(500c) Monte Carlo Simulation of the Three-Phase Equilibria of Water-Hydrate-Methane

The liquid water-methane hydrate-methane vapor phase equilibria was calculated using Monte Carlo simulation methods for determining fluid and crystal-phase chemical potentials. The potential models used were the TIP4P/Ice potential for the water and the united-atom Lennard-Jones potential for the methane. The equilibrium calculation method for this system has three components: (i) thermodynamic integration from a supercritical ideal gas to obtain the fluid phase chemical potentials; (ii) calculation of the chemical potential of the zero-occupancy hydrate system using thermodynamic integration from an Einstein crystal reference state; and (iii) thermodynamic integration to obtain the water and guest molecules chemical potentials as a function of the hydrate occupancy. The three-phase equilibria was determined in the pressure region of 20-500 bar and the coexistence temperatures differed by 5-15 K compared to experimental values.

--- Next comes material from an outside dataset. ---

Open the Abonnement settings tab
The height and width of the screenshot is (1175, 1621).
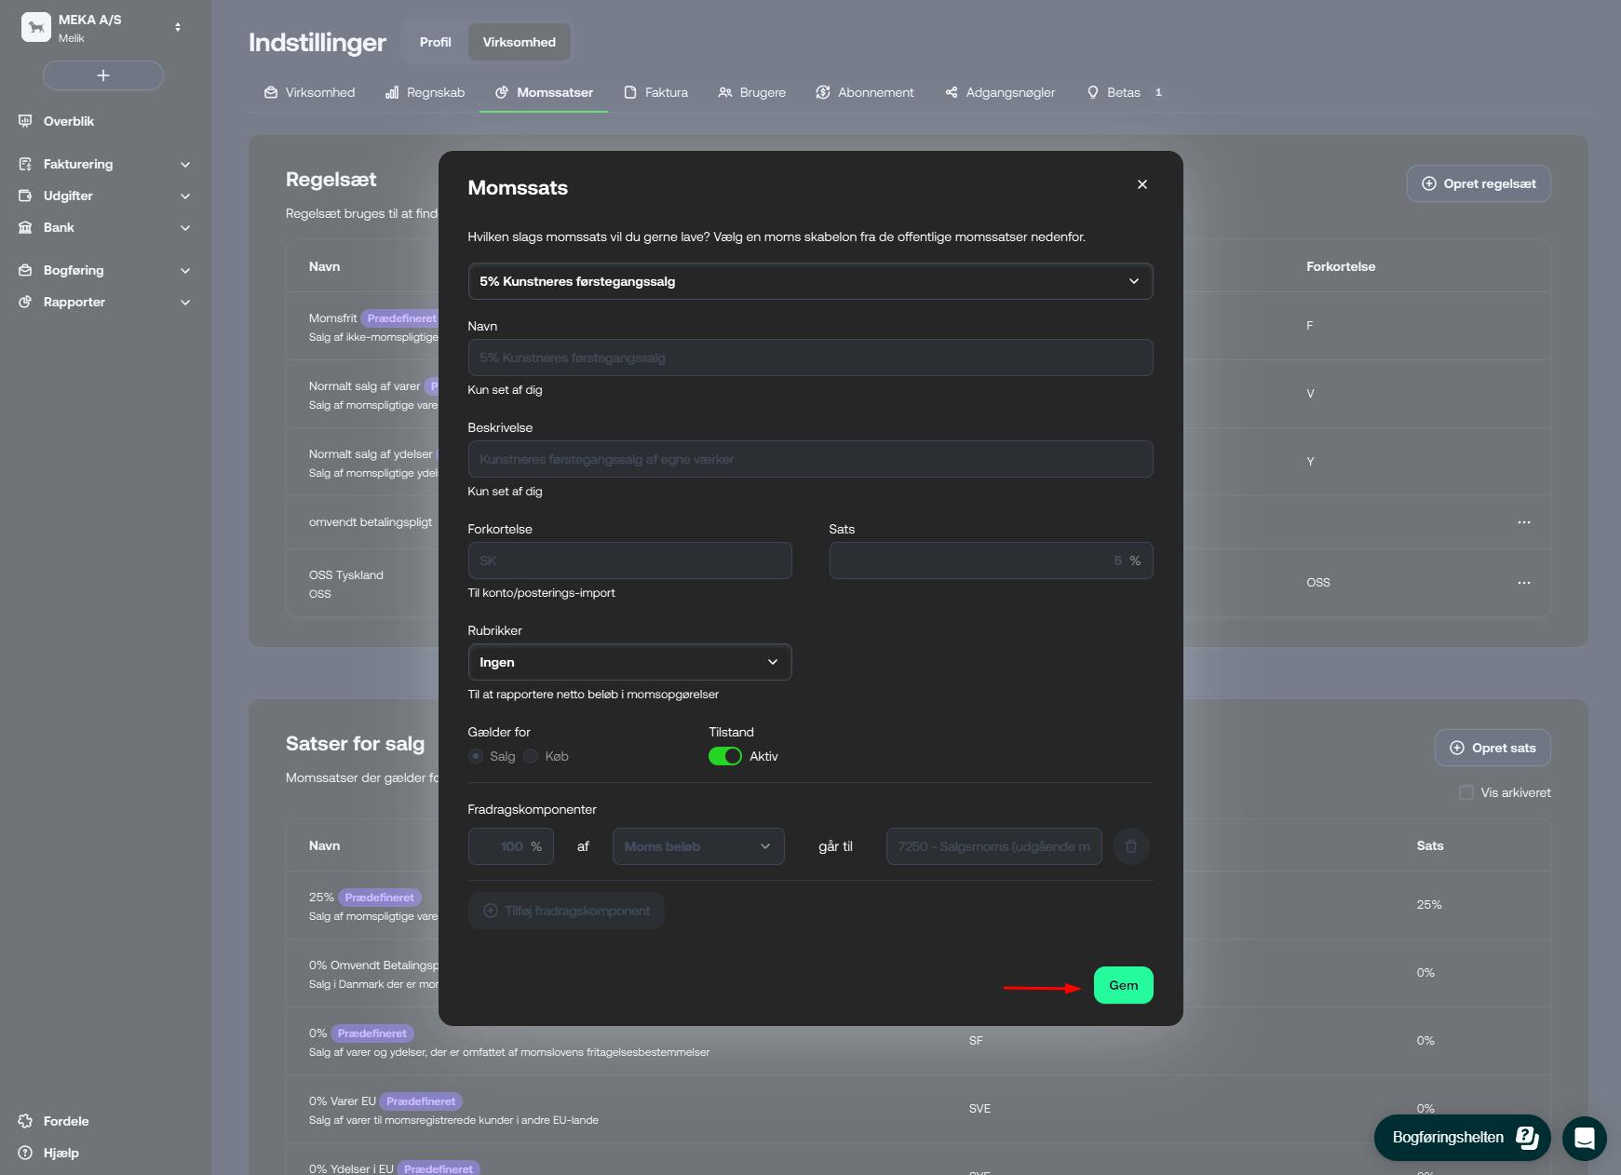coord(864,92)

The pressure-temperature relationship exhibited high level of linearity in a semilogarithmic plot as also observed for experimental data. The equilibrium occupancy of the hydrate follows the Langmuir adsorption theory which is also applied in statistical mechanic theories used to predict hydrate equilibria. Also investigated was the contribution due to the interaction between guests and host molecules on the location and shape of the three-phase equilibria boundary. This was obtained by comparing certain simulations results to those obtained using the original van der Waals and Platteeuw theory and two extensions including guest-guest and guest-host interactions.